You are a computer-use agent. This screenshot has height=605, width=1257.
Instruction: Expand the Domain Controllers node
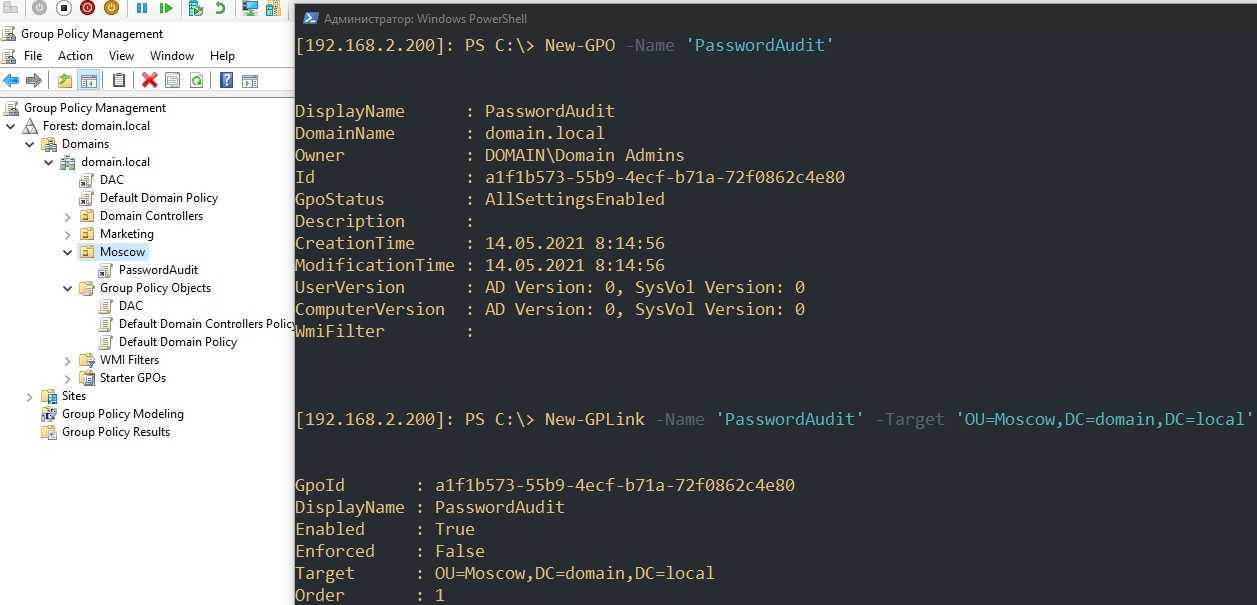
==
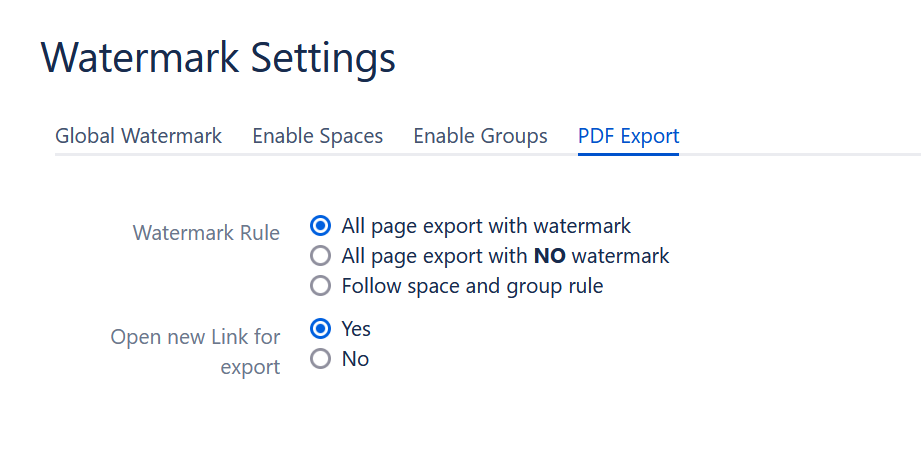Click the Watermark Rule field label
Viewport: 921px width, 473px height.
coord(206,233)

Written exercise —
Return the lines between the one holding "You are a computer-use" and the one holding "Instruction: Expand the", inclusive, copying each one unchanged.

Answer to this problem —
You are a computer-use agent. This screenshot has height=605, width=1257.
Instruction: Expand the Domain Controllers node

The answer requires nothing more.